Supplied material:
****************

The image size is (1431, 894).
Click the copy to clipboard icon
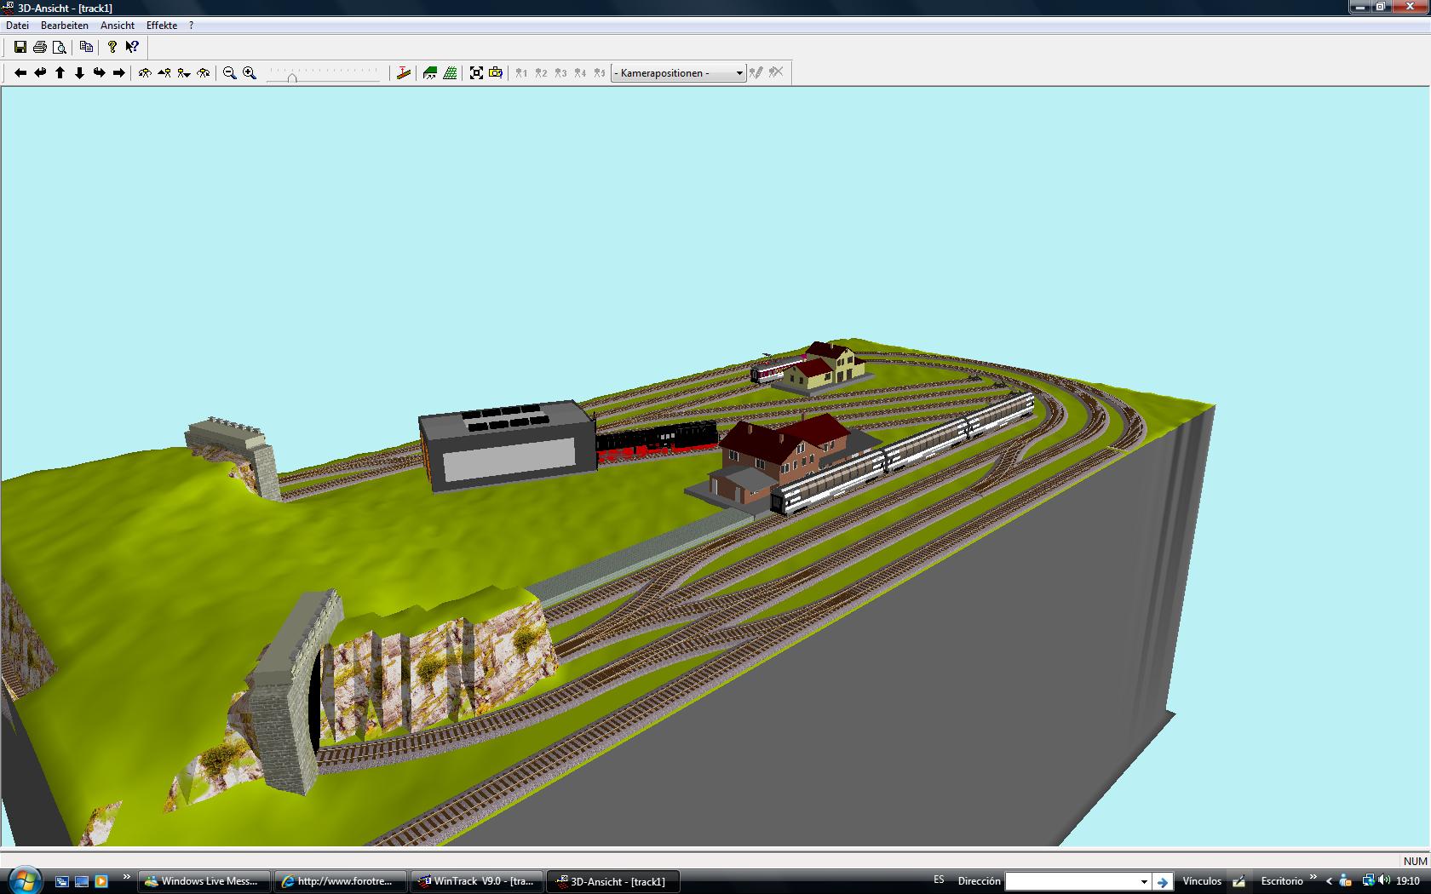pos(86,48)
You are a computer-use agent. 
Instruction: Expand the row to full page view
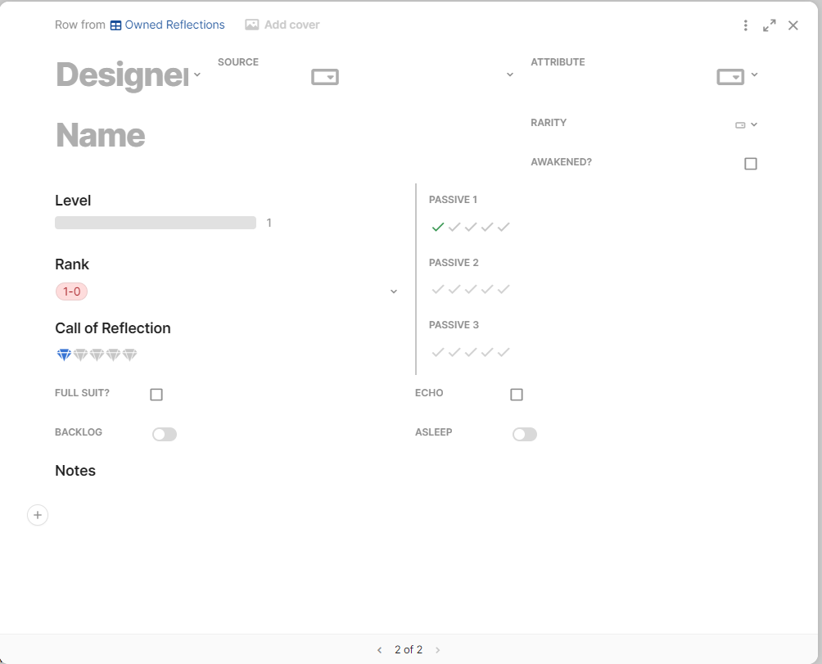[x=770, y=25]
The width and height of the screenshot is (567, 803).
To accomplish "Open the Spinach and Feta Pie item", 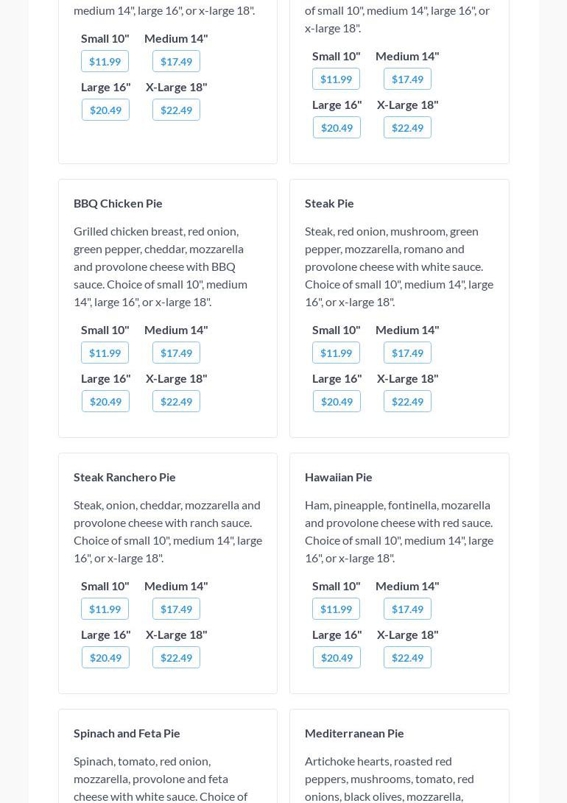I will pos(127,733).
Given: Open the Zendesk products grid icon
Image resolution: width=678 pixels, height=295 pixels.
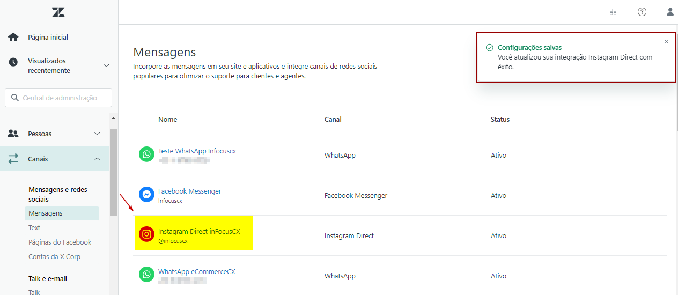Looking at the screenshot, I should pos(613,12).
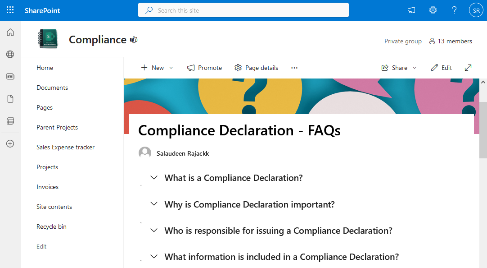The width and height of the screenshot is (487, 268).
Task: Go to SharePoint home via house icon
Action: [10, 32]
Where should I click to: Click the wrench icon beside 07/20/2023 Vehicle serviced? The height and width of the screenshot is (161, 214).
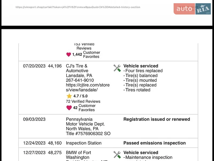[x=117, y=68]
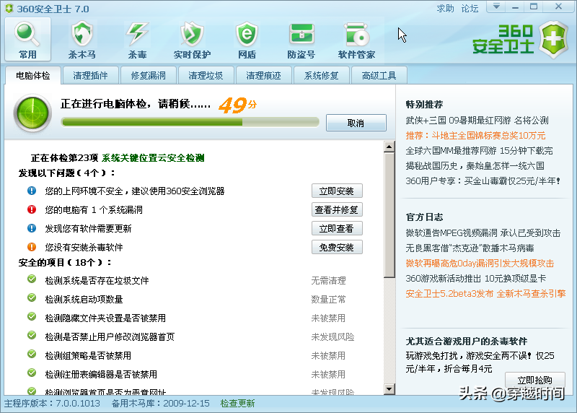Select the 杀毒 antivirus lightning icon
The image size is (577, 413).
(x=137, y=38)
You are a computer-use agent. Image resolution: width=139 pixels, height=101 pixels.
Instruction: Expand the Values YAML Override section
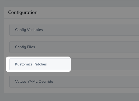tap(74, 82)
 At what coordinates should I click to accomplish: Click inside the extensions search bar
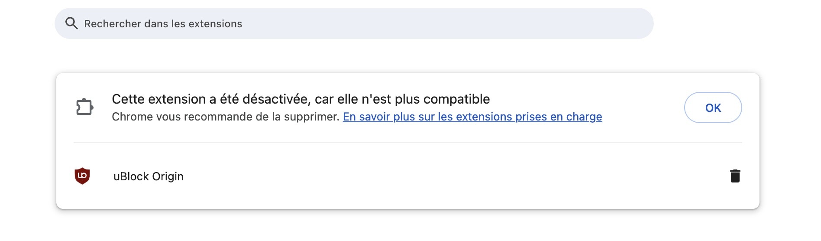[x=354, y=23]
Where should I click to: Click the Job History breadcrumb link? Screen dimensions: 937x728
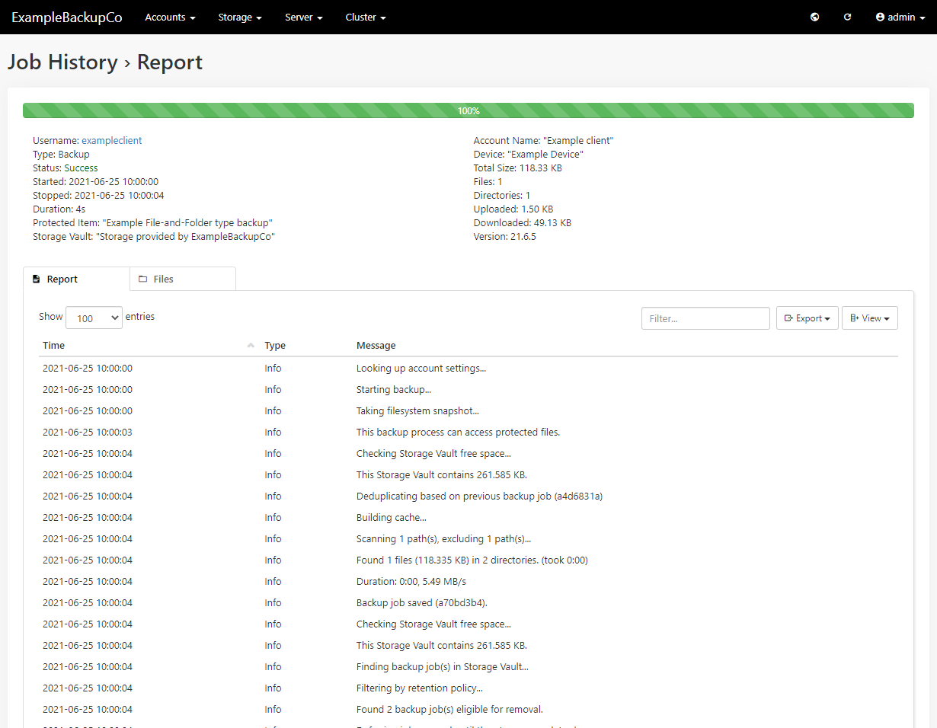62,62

****************

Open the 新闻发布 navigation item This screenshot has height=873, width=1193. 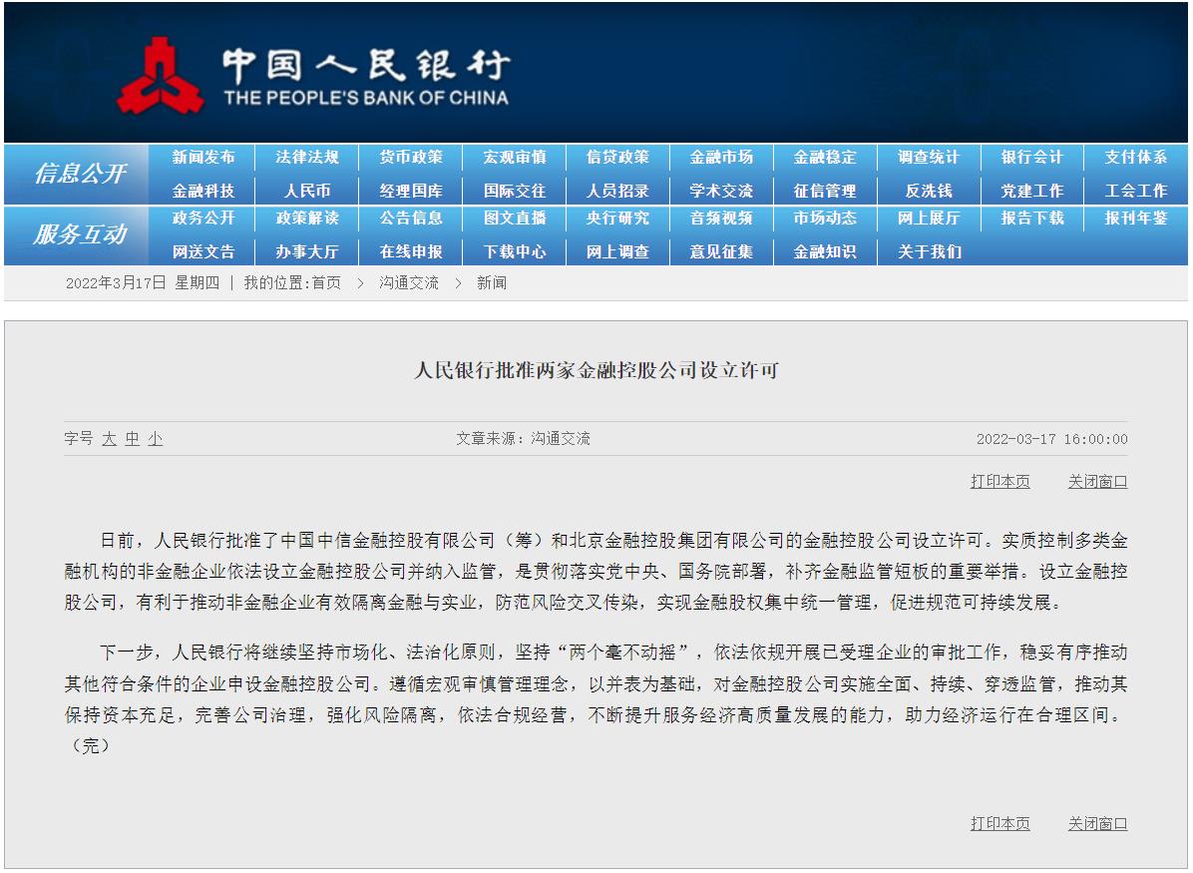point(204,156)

****************

Exercise instructions: For every line in the listing above that contains "computer", copy that line.

Response area:
You are a computer-use agent. 
You are a computer-use agent. Image resolution: width=139 pixels, height=101 pixels.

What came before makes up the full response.